(Translated by https://www.hiragana.jp/)
Home - FRANK ROSE
The Wayback Machine - https://web.archive.org/web/20101124122036/http://www.frankrose.com:80/



I'm the author of The Art of Immersion: How the Digital Generation Is Remaking Hollywood, Madison Avenue, and the Way We Tell Stories, to be published by Norton in February 2011. It's about how the Internet is changing storytelling, and it was inspired by much of the work I've done over the past decade as a contributing editor at Wired, where I've written about such fun topics as the making of Avatar, the Year Zero alternate reality game, Sony’s enormous gamble on the PlayStation 3, and the posthumous career of Philip K. Dick in Hollywood. I began to realize something important was going on when I did the Year Zero story, about a game that, like the Nine Inch Nails album of the same name, told the story of a future America ravaged by climate change, racked by terrorism, and ruled by a Christian military dictatorship. But where the album told this story in song, the game—a cascading sequence of riddles and puzzles that played out over several months, both online and in the real world—actually sought to give people a taste of what life in a massively dysfunctional theocratic police state might be like.

Among my other books are West of Eden: The End of Innocence at Apple Computer, about the power struggle that resulted in Steve Jobs being expelled from the company, which is now available in an updated edition. A national best-seller when it first appeared in 1989, it was named one of the ten best business books of the year by BusinessWeek. It was followed by The Agency: William Morris and the Hidden History of Show Business, about the oldest and for many years most powerful agency in Hollywood. The Agency is an alternate history of show business—a multi-generational saga of loyalty and betrayal that stretches from the vaudeville era to Morris’s near-demise at the hands of Michael Ovitz. My first major book was Into the Heart of the Mind: An American Quest for Artificial Intelligence, a national best-seller about the efforts of a group of researchers at Berkeley to give a computer common sense.

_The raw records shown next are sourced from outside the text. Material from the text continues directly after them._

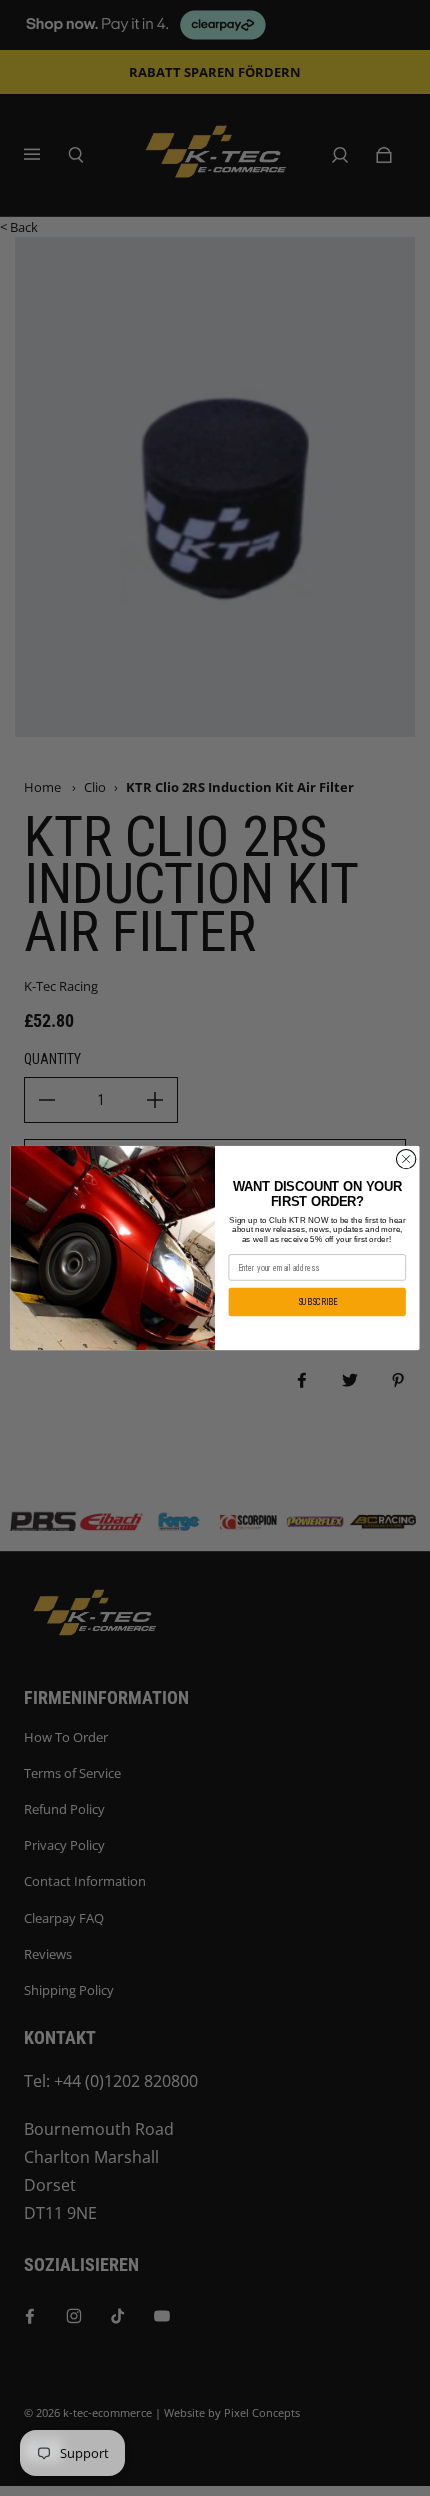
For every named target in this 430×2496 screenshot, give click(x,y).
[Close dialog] (406, 1159)
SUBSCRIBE (317, 1302)
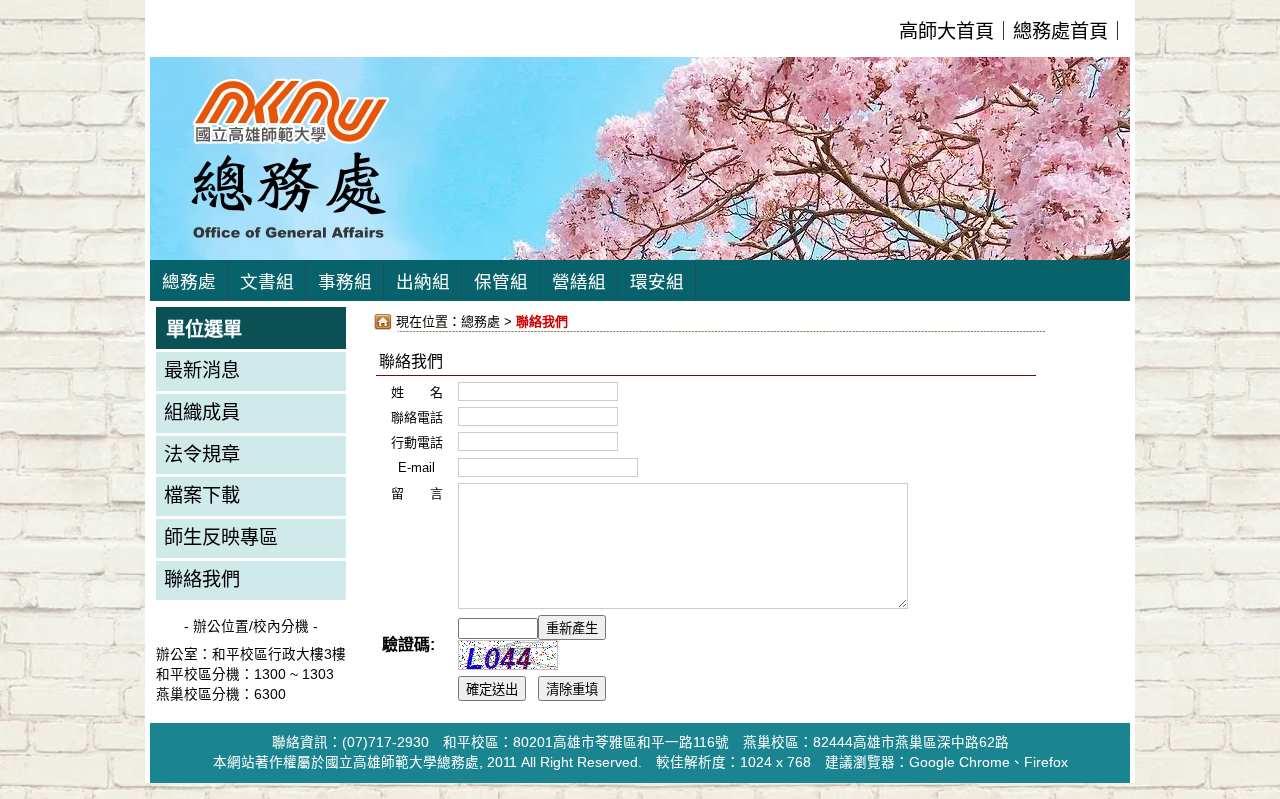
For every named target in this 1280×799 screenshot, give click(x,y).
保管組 (501, 282)
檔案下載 (202, 495)
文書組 (267, 282)
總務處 (189, 282)
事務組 (345, 282)
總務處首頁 (1060, 31)
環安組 (657, 282)
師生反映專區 (221, 537)
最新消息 (202, 370)
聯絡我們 (202, 579)
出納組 (423, 282)
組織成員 (202, 412)
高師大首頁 (946, 31)
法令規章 (202, 454)
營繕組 (579, 282)
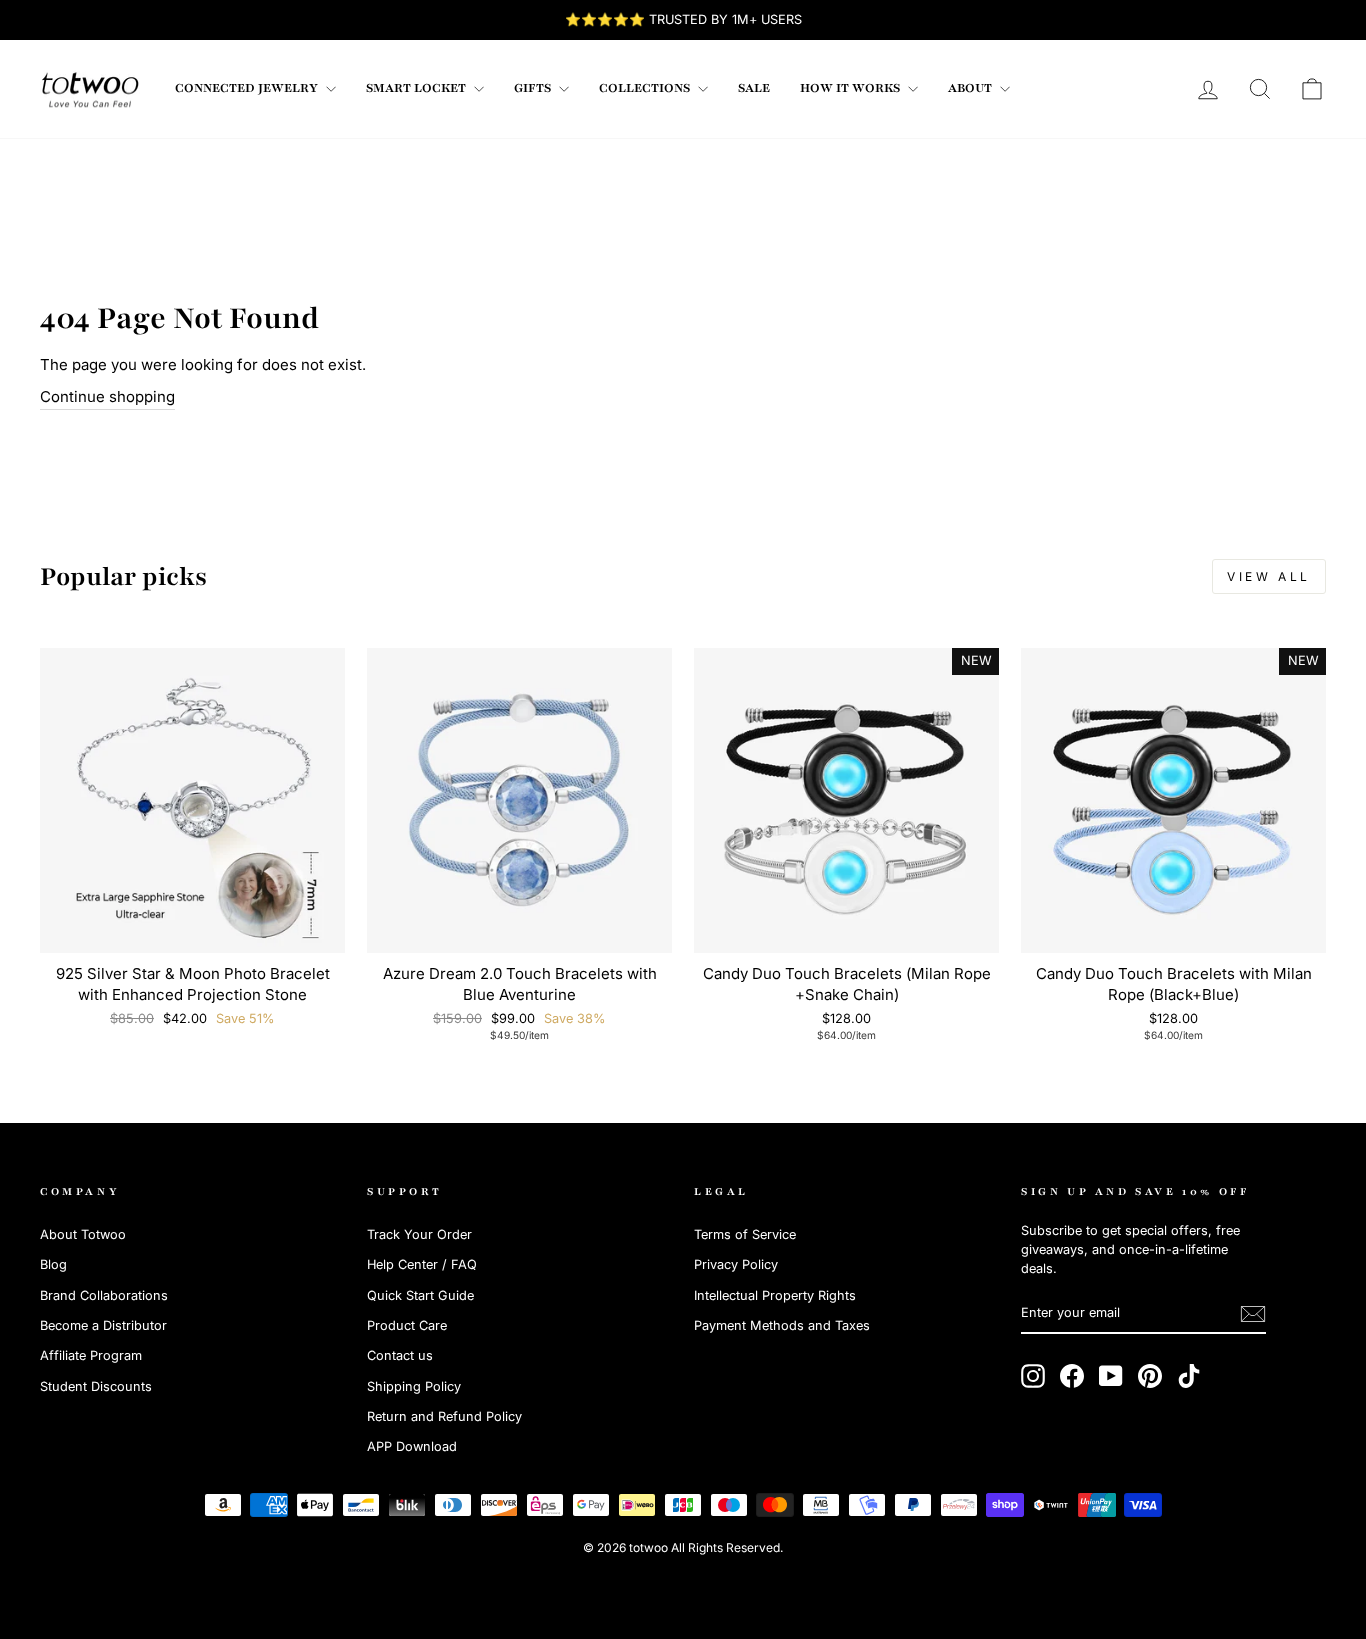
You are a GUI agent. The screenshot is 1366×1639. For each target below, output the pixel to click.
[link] (90, 89)
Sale (754, 88)
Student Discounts (96, 1386)
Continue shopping (107, 396)
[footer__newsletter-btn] (1253, 1314)
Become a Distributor (103, 1325)
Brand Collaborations (104, 1295)
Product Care (407, 1325)
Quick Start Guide (420, 1295)
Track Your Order (419, 1234)
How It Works (851, 88)
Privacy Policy (736, 1264)
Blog (53, 1264)
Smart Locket (417, 88)
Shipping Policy (414, 1386)
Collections (646, 88)
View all (1269, 576)
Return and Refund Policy (444, 1416)
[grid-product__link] (192, 800)
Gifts (534, 88)
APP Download (412, 1446)
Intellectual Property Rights (775, 1295)
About (971, 88)
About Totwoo (83, 1234)
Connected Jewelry (248, 88)
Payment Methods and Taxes (782, 1325)
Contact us (400, 1355)
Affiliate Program (91, 1355)
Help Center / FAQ (422, 1264)
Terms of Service (745, 1234)
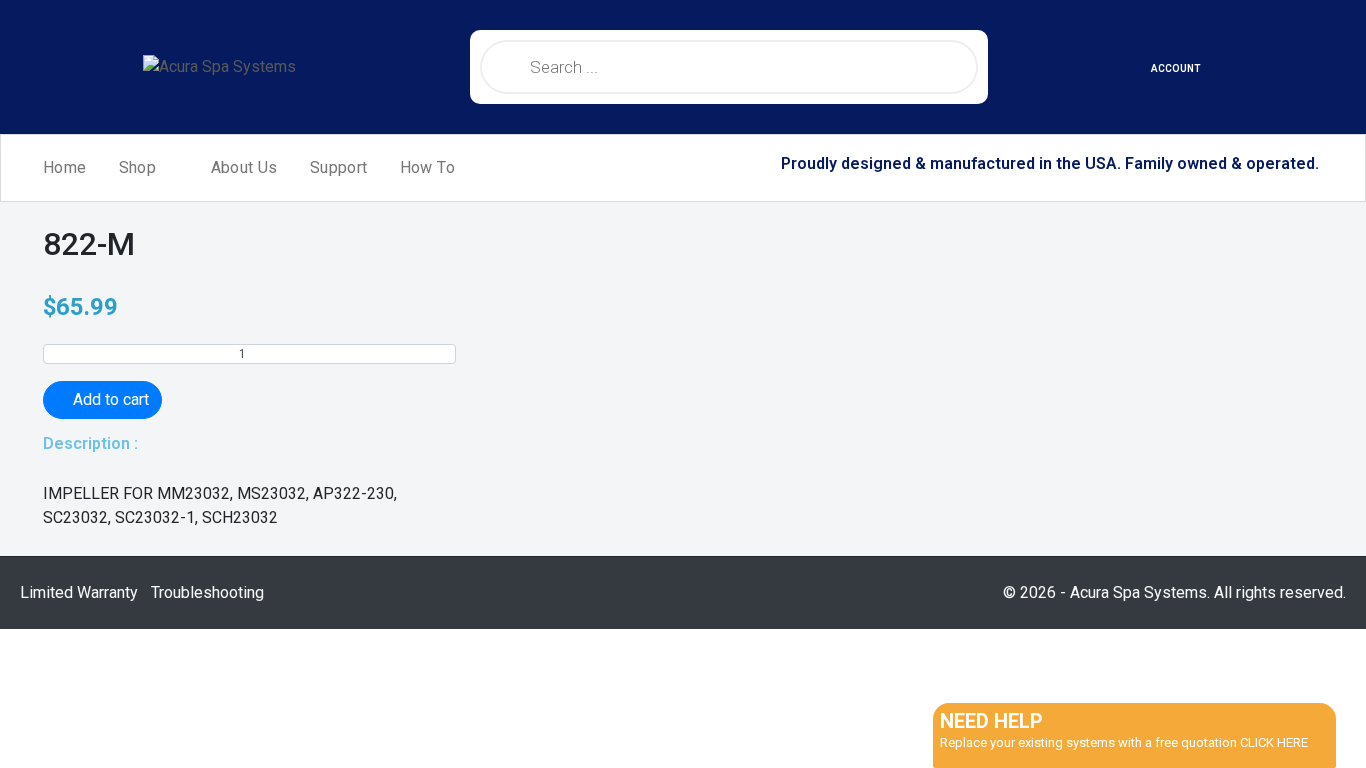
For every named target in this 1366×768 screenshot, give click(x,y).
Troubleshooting (207, 592)
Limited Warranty (79, 592)
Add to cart (111, 399)
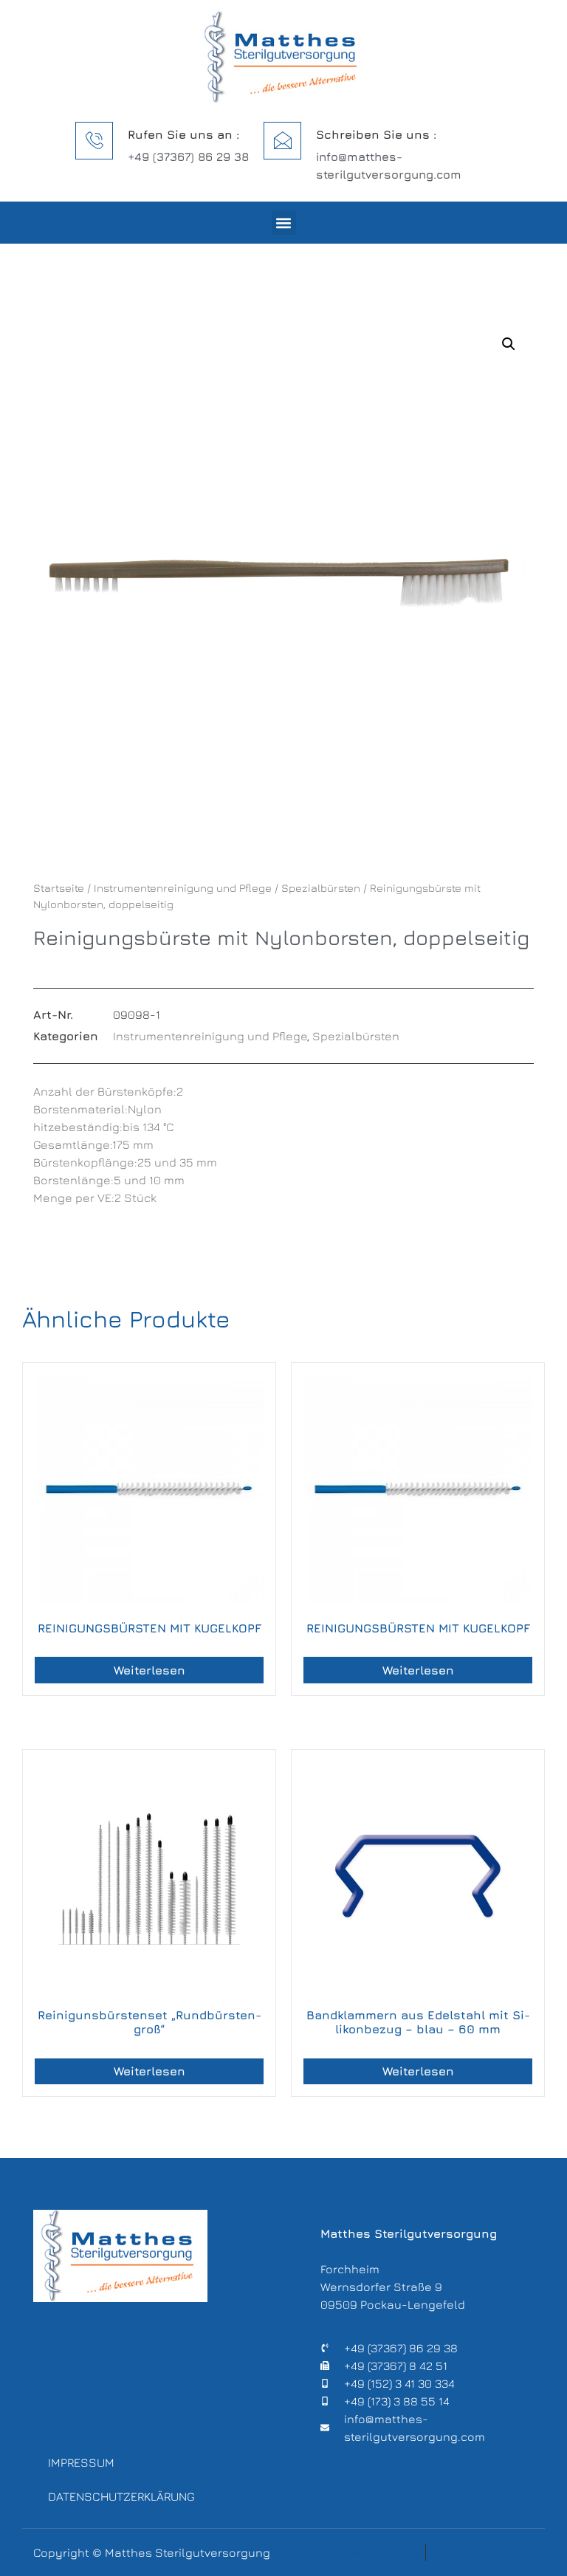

Over the years I've participated in debates about the future of media at such places as South by Southwest, the Cannes Film Festival, and San Francisco's Churchill Club. Before joining Wired, I was a contributing writer at Fortune, where I wrote about Hollywood and the global media conglomerates that dominate it. In the past I've worked as a contributing editor at Esquire, writing about pop culture and the rise of Silicon Valley; as a contributing writer at Premiere, covering the film industry; and as a contributing editor at Travel + Leisure. I've also written for The New York Times Magazine, The Los Angeles Times Magazine, New York, Vanity Fair, and Rolling Stone. Originally from Virginia, I moved to New York shortly after receiving a B.A. in journalism from Washington & Lee. I started out covering the Lower Manhattan punk scene of the '70s for The Village Voice, chronicling the emergence of Patti Smith, the Ramones, and Talking Heads. I live now in the East Village.